In the bookeeper log we are getting this:
18/02/08 22:23:44,854 WARN pool-3-thread-10537 bookkeeper.BookKeeper: Could not cache data: org.apache.thrift.shaded.TException: java.io.IOException: No such file or directory
at com.qubole.rubix.bookkeeper.BookKeeper.getCacheStatus(BookKeeper.java:154)
at com.qubole.rubix.bookkeeper.BookKeeper.readData(BookKeeper.java:275)
at com.qubole.rubix.spi.BookKeeperService$Processor$readData.getResult(BookKeeperService.java:456)
at com.qubole.rubix.spi.BookKeeperService$Processor$readData.getResult(BookKeeperService.java:441)
at org.apache.thrift.shaded.ProcessFunction.process(ProcessFunction.java:39)

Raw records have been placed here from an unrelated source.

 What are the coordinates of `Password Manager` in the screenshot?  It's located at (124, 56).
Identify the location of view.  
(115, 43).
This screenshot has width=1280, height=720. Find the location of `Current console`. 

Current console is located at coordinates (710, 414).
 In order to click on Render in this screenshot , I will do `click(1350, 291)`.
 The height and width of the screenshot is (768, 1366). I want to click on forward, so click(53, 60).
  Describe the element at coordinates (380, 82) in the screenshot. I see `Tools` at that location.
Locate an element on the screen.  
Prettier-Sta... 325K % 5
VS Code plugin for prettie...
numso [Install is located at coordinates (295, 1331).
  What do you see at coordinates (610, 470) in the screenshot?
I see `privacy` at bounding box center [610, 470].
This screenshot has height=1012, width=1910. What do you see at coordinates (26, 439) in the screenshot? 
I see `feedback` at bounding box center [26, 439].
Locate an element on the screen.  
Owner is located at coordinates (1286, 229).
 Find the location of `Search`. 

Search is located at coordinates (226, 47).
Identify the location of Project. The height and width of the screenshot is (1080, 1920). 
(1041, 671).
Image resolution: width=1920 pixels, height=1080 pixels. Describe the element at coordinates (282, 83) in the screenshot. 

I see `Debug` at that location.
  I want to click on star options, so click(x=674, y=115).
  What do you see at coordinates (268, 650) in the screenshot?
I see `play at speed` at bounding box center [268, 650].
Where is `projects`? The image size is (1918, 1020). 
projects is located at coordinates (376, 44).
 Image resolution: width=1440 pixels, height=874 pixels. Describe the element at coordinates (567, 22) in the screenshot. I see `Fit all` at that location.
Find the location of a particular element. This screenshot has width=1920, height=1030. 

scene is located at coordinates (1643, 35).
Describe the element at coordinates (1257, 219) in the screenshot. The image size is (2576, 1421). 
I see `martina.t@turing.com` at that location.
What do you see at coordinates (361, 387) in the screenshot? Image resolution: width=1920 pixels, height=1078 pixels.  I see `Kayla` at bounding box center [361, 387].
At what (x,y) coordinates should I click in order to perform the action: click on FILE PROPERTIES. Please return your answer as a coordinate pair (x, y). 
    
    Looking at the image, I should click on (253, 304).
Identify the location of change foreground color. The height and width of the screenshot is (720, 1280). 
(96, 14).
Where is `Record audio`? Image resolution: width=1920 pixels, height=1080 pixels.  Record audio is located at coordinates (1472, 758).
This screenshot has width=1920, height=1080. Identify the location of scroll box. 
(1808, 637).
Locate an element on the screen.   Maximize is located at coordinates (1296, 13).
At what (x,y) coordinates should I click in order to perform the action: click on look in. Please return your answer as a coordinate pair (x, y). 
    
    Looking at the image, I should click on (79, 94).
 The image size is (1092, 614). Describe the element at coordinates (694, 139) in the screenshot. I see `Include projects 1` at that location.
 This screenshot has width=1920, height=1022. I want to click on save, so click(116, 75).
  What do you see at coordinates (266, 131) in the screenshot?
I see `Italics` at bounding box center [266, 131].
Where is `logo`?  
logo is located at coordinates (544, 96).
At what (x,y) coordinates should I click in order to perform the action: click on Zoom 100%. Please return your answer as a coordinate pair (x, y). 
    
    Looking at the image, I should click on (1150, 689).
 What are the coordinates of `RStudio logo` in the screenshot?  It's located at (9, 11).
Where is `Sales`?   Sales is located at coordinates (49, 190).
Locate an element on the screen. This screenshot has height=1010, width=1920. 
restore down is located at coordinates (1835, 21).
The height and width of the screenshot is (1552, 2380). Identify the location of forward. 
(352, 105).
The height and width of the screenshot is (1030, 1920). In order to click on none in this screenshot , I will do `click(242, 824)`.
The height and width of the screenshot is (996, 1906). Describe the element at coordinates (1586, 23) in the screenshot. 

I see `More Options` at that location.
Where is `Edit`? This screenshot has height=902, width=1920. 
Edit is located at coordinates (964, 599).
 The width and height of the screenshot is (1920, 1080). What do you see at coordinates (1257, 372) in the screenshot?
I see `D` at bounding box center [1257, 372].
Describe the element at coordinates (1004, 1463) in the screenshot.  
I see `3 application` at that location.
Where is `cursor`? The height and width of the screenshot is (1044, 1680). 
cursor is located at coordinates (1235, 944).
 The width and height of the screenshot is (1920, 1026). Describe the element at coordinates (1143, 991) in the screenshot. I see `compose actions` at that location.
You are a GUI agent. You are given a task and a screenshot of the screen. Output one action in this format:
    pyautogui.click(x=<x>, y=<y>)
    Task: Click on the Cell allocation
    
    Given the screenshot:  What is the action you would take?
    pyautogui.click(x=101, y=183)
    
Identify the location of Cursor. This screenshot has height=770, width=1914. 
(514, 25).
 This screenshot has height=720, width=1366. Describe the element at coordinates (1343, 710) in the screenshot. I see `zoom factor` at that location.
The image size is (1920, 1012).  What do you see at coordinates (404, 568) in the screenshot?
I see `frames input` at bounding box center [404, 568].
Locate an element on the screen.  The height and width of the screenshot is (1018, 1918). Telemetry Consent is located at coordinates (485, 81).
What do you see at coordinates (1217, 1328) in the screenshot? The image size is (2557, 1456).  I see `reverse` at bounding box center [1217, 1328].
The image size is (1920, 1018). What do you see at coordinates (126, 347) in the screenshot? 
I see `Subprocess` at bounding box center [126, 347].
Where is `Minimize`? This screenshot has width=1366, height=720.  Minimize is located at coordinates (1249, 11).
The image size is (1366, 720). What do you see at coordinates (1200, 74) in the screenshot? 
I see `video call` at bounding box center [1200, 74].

at org.apache.thrift.shaded.TBaseProcessor.process(TBaseProcessor.java:39)
at org.apache.thrift.shaded.server.TThreadPoolServer$WorkerProcess.run(TThreadPoolServer.java:286)
at java.util.concurrent.ThreadPoolExecutor.runWorker(ThreadPoolExecutor.java:1145)
at java.util.concurrent.ThreadPoolExecutor$Worker.run(ThreadPoolExecutor.java:615)
at java.lang.Thread.run(Thread.java:745)
Caused by: java.io.IOException: No such file or directory
at java.io.UnixFileSystem.createFileExclusively(Native Method)
at java.io.File.createNewFile(File.java:1006)
at com.qubole.rubix.bookkeeper.FileMetadata.refreshBitmap(FileMetadata.java:93)
at com.qubole.rubix.bookkeeper.FileMetadata.isBlockCached(FileMetadata.java:112)
at com.qubole.rubix.bookkeeper.BookKeeper.getCacheStatus(BookKeeper.java:138)
... 9 more
Isnt the problem more about finding why we wrote nothing but still set the cached status to true for these blocks? Do we have logs from RemoteReadRequestChain caching this data and updating cache status?